Berapa level surplus aman untuk menjaga ketahanan pangan?
Idealnya, harus ada surplus 30% dari total kebutuhan nasional. Untuk beras misalnya, kebutuhan nasional sekitar 36 juta ton, maka surplus yang dibutuhkan sebaiknya ada tambahan 10 juta ton surplus dari angka kebutuhan. Nantinya bisa dipakai untuk Raskin, kebutuhan darurat, atau bisa diimpor.
Faktanya, sekarang pemerintah masih mengimpor daging sapi sebanyak 30% dari kebutuhan nasional, gula juga masih impor 40% dari kebutuhan. Kalau mau ideal, produksi harus dua kali lipat dari yang ada sekarang.

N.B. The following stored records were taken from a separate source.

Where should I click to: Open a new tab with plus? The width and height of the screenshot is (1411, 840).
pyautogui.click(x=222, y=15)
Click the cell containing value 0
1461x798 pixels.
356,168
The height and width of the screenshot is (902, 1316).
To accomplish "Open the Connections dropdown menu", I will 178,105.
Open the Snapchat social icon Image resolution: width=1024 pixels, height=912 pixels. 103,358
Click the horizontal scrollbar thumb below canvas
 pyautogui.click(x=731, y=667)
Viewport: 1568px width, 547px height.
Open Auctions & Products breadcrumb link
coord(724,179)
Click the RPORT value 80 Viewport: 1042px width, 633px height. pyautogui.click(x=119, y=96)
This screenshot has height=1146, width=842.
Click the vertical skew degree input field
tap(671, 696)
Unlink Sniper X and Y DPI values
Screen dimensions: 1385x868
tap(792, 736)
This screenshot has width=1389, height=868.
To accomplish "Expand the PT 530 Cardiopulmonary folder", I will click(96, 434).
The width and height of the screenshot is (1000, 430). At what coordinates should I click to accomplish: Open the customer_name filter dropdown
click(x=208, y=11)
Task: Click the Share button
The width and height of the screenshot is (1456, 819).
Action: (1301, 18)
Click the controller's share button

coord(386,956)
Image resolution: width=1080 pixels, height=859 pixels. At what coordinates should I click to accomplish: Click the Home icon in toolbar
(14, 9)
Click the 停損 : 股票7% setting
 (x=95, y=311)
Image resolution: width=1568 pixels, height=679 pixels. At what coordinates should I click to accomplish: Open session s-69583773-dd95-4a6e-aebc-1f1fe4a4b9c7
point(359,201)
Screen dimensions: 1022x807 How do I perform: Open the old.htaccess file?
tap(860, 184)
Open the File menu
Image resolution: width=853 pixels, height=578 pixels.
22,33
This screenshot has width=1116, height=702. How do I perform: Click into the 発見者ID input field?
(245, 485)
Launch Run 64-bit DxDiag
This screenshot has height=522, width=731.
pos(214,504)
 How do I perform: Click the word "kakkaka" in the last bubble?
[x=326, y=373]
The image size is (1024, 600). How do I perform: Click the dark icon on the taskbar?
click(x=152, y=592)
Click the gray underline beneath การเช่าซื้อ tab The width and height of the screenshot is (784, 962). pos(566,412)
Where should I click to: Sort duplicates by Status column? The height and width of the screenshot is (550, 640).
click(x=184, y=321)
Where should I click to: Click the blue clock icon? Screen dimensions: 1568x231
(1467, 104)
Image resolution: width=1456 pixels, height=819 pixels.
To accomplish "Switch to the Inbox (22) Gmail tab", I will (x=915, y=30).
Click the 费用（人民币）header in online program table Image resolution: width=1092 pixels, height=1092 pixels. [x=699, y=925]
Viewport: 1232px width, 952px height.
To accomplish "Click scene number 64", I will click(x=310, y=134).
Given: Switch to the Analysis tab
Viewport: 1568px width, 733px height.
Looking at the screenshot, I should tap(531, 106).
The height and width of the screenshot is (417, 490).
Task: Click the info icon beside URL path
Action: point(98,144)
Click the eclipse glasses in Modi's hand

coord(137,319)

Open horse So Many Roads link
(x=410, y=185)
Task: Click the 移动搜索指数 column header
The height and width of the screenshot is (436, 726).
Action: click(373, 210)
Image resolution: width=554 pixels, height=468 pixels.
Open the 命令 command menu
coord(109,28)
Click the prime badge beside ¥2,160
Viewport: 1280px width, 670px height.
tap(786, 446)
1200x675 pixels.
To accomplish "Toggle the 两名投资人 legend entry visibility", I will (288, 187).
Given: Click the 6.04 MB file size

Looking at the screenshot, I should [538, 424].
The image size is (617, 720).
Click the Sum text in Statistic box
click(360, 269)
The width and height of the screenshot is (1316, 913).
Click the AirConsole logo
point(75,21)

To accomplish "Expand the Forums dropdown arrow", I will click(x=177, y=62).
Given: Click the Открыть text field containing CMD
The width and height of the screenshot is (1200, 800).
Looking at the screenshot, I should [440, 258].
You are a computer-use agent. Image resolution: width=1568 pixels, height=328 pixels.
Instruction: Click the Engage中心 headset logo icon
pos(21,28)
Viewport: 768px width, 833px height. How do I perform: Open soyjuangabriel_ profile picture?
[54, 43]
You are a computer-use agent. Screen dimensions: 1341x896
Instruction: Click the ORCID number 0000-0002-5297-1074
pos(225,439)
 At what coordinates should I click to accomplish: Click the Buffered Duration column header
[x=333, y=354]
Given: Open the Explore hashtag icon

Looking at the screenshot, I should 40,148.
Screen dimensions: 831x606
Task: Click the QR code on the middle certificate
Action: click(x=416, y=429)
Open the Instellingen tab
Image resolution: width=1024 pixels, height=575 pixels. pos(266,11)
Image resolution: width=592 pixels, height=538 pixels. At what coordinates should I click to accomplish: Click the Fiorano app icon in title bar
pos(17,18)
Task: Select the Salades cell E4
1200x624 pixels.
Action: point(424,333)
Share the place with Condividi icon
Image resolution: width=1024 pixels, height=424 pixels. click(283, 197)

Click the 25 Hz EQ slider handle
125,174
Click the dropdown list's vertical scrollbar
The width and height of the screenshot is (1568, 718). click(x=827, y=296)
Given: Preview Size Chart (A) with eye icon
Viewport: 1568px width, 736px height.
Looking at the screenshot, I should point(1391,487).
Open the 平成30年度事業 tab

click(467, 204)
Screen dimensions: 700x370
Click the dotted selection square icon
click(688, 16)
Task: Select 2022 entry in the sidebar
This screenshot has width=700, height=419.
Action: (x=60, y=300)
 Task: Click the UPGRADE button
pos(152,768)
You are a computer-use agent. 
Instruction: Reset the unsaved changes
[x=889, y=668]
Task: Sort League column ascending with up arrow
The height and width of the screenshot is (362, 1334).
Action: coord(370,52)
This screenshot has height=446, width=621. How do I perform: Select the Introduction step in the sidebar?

Akar persoalan produksi pangan nasional?
Masalah utamanya tentu saja lahan, pemerintah harus menambah areal tanam, mencetak lahan pertanian baru. Di Jawa, lahan terus terkonversi, areal tanam tidak bertambah, itu bahaya. Pemerintah harus berpikir strategis langsung ke akar masalahnya, harus lebih cepat membangun produksi.
Solusi paling masuk akal ialah membangun pertanian di luar Jawa. Dengan teknologi tentu bisa disesuaikan produktivitasnya dengan di Jawa. Indonesia punya banyak ahli pertanian, hanya butuh niat pemerintah saja untuk lebih serius.